Opensearch Dashboards - Getting connection error with opensearch message":"[ConnectionError]: socket hang up"} after enabling SSL

NOTE:
Certain sensitive information, I have replaced with ***** pattern.

Versions (relevant - OpenSearch/Dashboard/Server OS/Browser):
opensearch-dashboard:2.9.0
opensearch:2.9.0
Kubernetes server version: 1.28

Describe the issue:
We have enabled SSL for HTTP as well as transport layer in Opensearch.
(Reference for the same: "Transport client authentication no longer supported." error while implementing third party CA cert for transport layer)

Now are trying to setup dashboards and it is throwing below error in the dashboard pod logs;
{“type”:“log”,“@timestamp”:“2024-06-07T19:23:25Z”,“tags”:[“error”,“opensearch”,“data”],“pid”:7,“message”:“[ConnectionError]: socket hang up”}

To enable SSL communication b/w Opensearch dashboard and Opensearch, I have set the below parameters in opensearch_dashboards.yml;

opensearch.hosts: [“https://*******:9200"]
opensearch.ssl.verificationMode: certificate
opensearch.ssl.certificateAuthorities: ["/usr/share/opensearch/config/
.crt”, “/usr/share/opensearch/config/********.crt”]

In above config, I have provided the root certificate as well the primary certificate of opensearch in the certificateAuthorities part.

Setting parameters is not helping.
I have set opensearch.ssl.verificationMode: none and still I am getting the same error.
Also set logging.verbose: true in dashboard yml and still nothing helpful getting printed in logs.

If I disable all security(plugins.security.disabled: true) or set the plugins.security.ssl.http.enabled=false, the dashboard is able to talk to opensearch and there is no issue.

Am I missing something here on the server side?

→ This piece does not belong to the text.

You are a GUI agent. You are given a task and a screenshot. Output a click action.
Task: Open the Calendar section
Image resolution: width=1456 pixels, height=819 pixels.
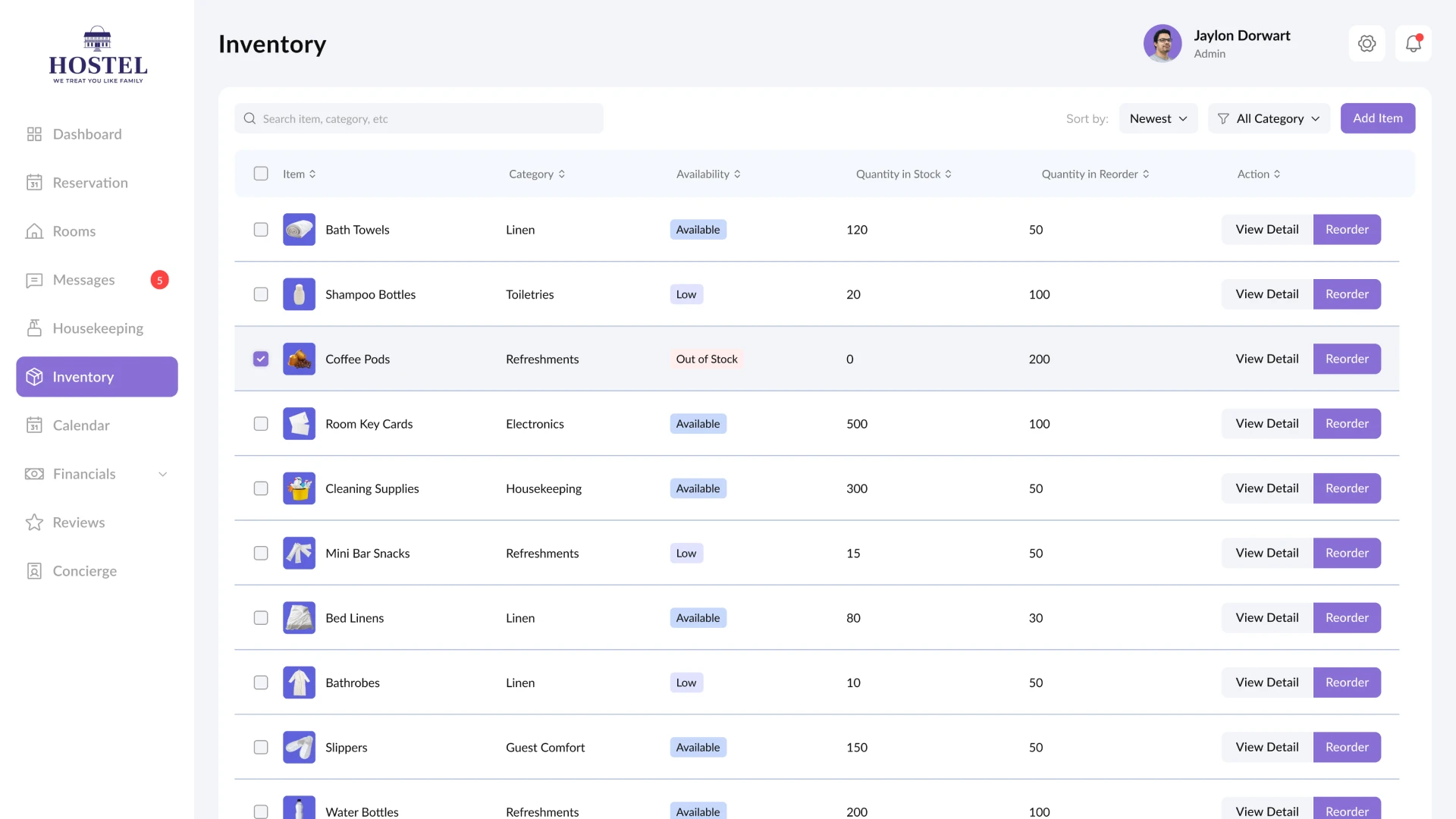[x=80, y=425]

Please help.

Configuration:

opensearch_dashboards.yml: |
server.name: opensearch-dashboard
server.host: “0.0.0.0”
opensearch.hosts: [“https://*************:9200”]
opensearch.ssl.verificationMode: certificate
opensearch.username: ${KIBANA_USER}
opensearch.password: ${KIBANA_PASS}
opensearch.requestHeadersWhitelist: [authorization, securitytenant]
server.basePath: “/opensearch”
server.rewriteBasePath: “true”
opensearch.ssl.certificateAuthorities: [“/usr/share/opensearch/config/combined.crt”, “/usr/share/opensearch/config/********.crt”]
opensearch_security.multitenancy.enabled: true
opensearch_security.multitenancy.tenants.preferred: [“Private”, “Global”]
opensearch_security.readonly_mode.roles: [“kibana_read_only”]
# Use this setting if you are running opensearch-dashboards without https
opensearch_security.cookie.secure: false
logging.verbose: true

Relevant Logs or Screenshots:

“type”:“log”,“@timestamp”:“2024-06-07T19:38:37Z”,“tags”:[“error”,“opensearch”,“data”],“pid”:7,“message”:“[ConnectionError]: socket hang up”}
{“type”:“log”,“@timestamp”:“2024-06-07T19:38:40Z”,“tags”:[“error”,“opensearch”,“data”],“pid”:7,“message”:“[ConnectionError]: socket hang up”}
{“type”:“log”,“@timestamp”:“2024-06-07T19:38:42Z”,“tags”:[“error”,“opensearch”,“data”],“pid”:7,“message”:“[ConnectionError]: socket hang up”}
{“type”:“log”,“@timestamp”:“2024-06-07T19:38:45Z”,“tags”:[“error”,“opensearch”,“data”],“pid”:7,“message”:“[ConnectionError]: socket hang up”}
{“type”:“log”,“@timestamp”:“2024-06-07T19:38:47Z”,“tags”:[“error”,“opensearch”,“data”],“pid”:7,“message”:“[ConnectionError]: socket hang up”}

I am also able to reach the opensearch URL from inside the dashboard pod. So reachability is not a problem here.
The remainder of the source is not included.